Division of Molecular Biology, Ruđer Bošković Institute, Bijenička 54, 10 000, Zagreb, Croatia.
Sci Rep. 2020 Sep 15;10(1):15107. doi: 10.1038/s41598-020-71886-y.
Satellite DNAs (satDNAs) are long arrays of tandem repeats typically located in heterochromatin and span the centromeres of eukaryotic chromosomes. Despite the wealth of knowledge about satDNAs, little is known about a fraction of short, satDNA-like arrays dispersed throughout the genome. Our survey of the Pacific oyster Crassostrea gigas sequenced genome revealed genome assembly replete with satDNA-like tandem repeats. We focused on the most abundant arrays, grouped according to sequence similarity into 13 clusters, and explored their flanking sequences. Structural analysis showed that arrays of all 13 clusters represent central repeats of 11 non-autonomous elements named Cg_HINE, which are classified into the Helentron superfamily of DNA transposons. Each of the described elements is formed by a unique combination of flanking sequences and satDNA-like central repeats, coming from one, exceptionally two clusters in a consecutive order. While some of the detected Cg_HINE elements are related according to sequence similarities in flanking and repetitive modules, others evidently arose in independent events. In addition, some of the Cg_HINE's central repeats are related to the classical C. gigas satDNA, interconnecting mobile elements and satDNAs. Genome-wide distribution of Cg_HINE implies non-autonomous Helentrons as a dynamic system prone to efficiently propagate tandem repeats in the C. gigas genome.

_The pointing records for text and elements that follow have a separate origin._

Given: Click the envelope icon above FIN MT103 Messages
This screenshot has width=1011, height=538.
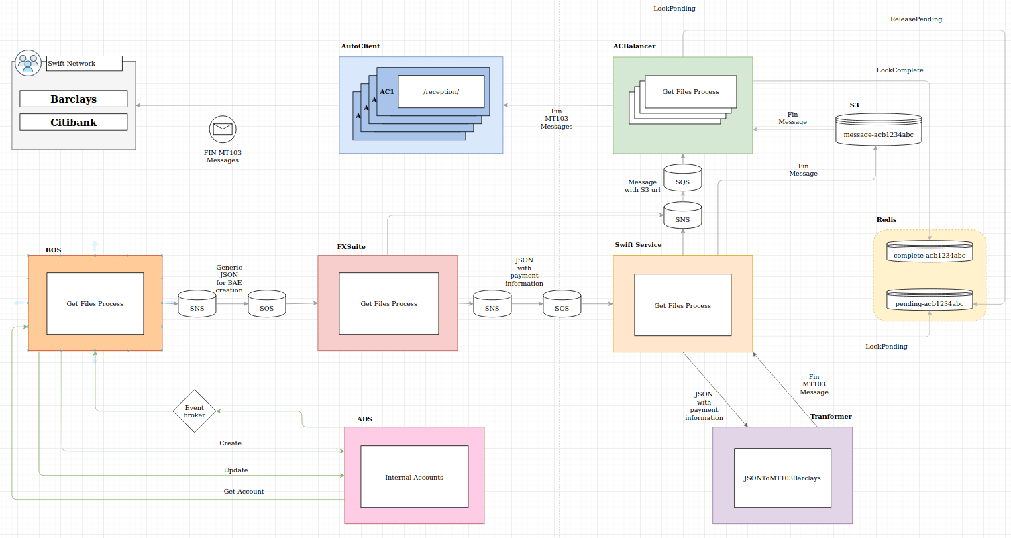Looking at the screenshot, I should point(222,129).
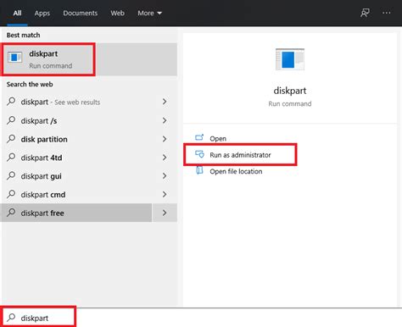This screenshot has width=402, height=327.
Task: Expand arrow next to diskpart free
Action: (x=165, y=213)
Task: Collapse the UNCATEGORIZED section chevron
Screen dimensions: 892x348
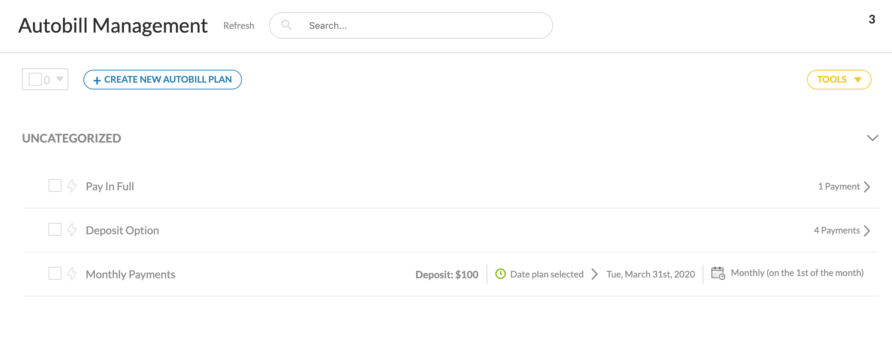Action: 872,138
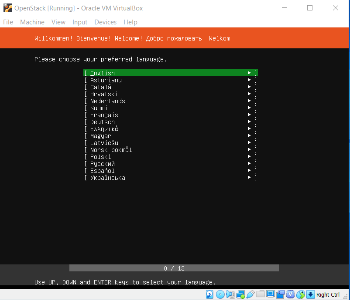Click the network adapter status icon
The width and height of the screenshot is (350, 301).
tap(240, 294)
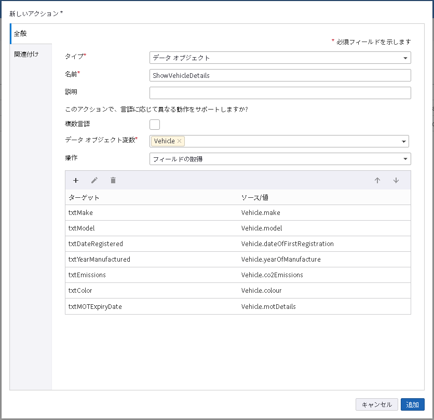Toggle the 複数言語 checkbox

coord(155,124)
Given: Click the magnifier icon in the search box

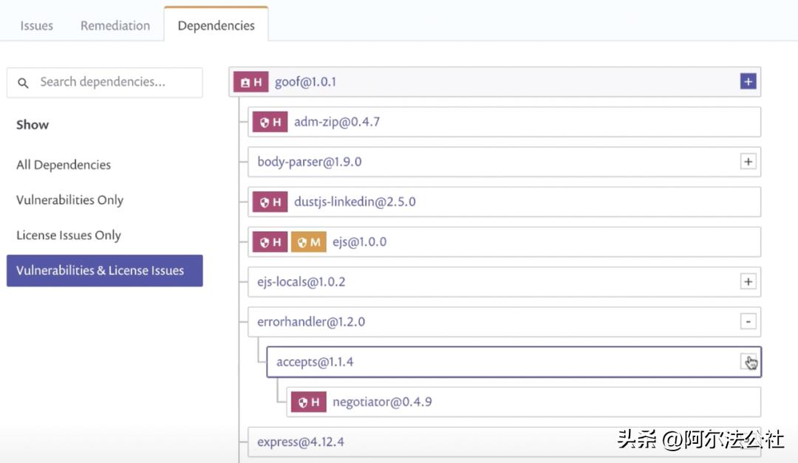Looking at the screenshot, I should [24, 83].
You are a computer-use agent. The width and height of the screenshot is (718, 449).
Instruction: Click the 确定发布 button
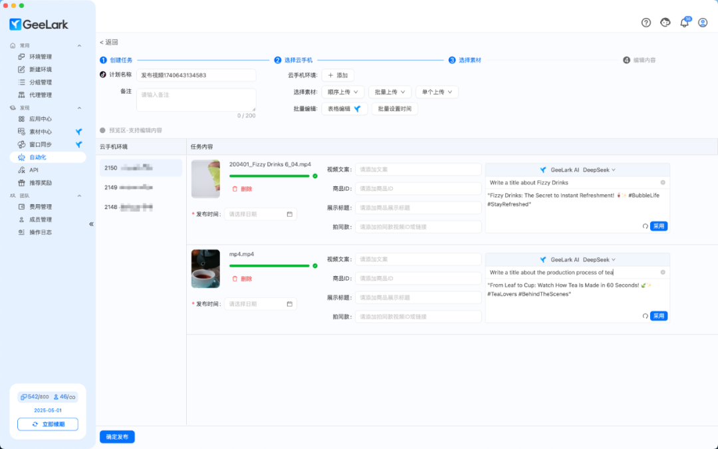(x=117, y=436)
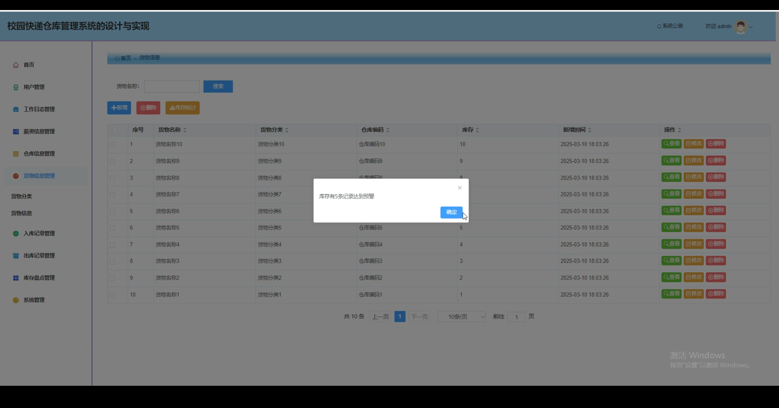
Task: Click the 工作日志管理 sidebar icon
Action: (x=16, y=109)
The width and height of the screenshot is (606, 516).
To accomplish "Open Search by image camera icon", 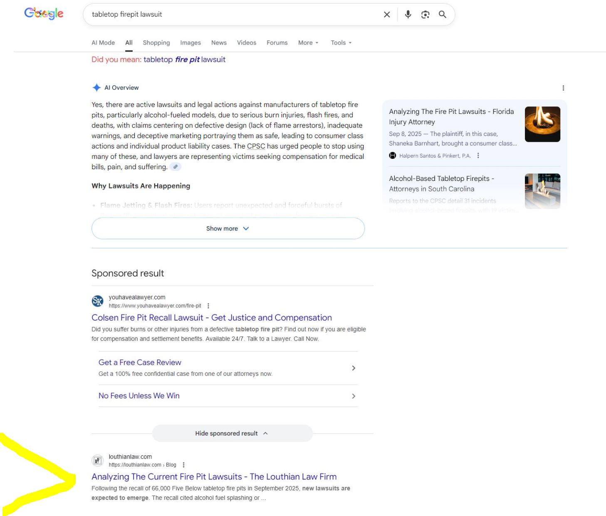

卫星 DNA(satDNA)是长串串联重复序列,通常位于异染色质中,跨越真核染色体的着丝粒。尽管人们对 satDNA 有丰富的了解,但对分散在基因组中的一小部分短的 satDNA 样阵列却知之甚少。我们对太平洋牡蛎(Crassostrea gigas)测序基因组的调查显示,基因组组装中充满了 satDNA 样串联重复序列。我们专注于最丰富的阵列,根据序列相似性分为 13 个簇,并探索了它们的侧翼序列。结构分析表明,所有 13 个簇的阵列代表 11 个非自主元件 Cg_HINE 的中心重复序列,这些元件被归类为 DNA 转座子 Helentron 超家族。描述的每个元素都是由独特的侧翼序列和 satDNA 样中心重复序列组合而成的,这些重复序列来自一个,特别是两个连续的簇。虽然根据侧翼和重复模块的序列相似性,一些检测到的 Cg_HINE 元件是相关的,但其他元件显然是在独立事件中产生的。此外,一些 Cg_HINE 的中心重复序列与经典的 C. gigas satDNA 相关,将移动元件和 satDNA 相互连接。Cg_HINE 在全基因组范围内的分布意味着非自主 Helentrons 作为一个动态系统,容易在 C. gigas 基因组中有效地传播串联重复序列。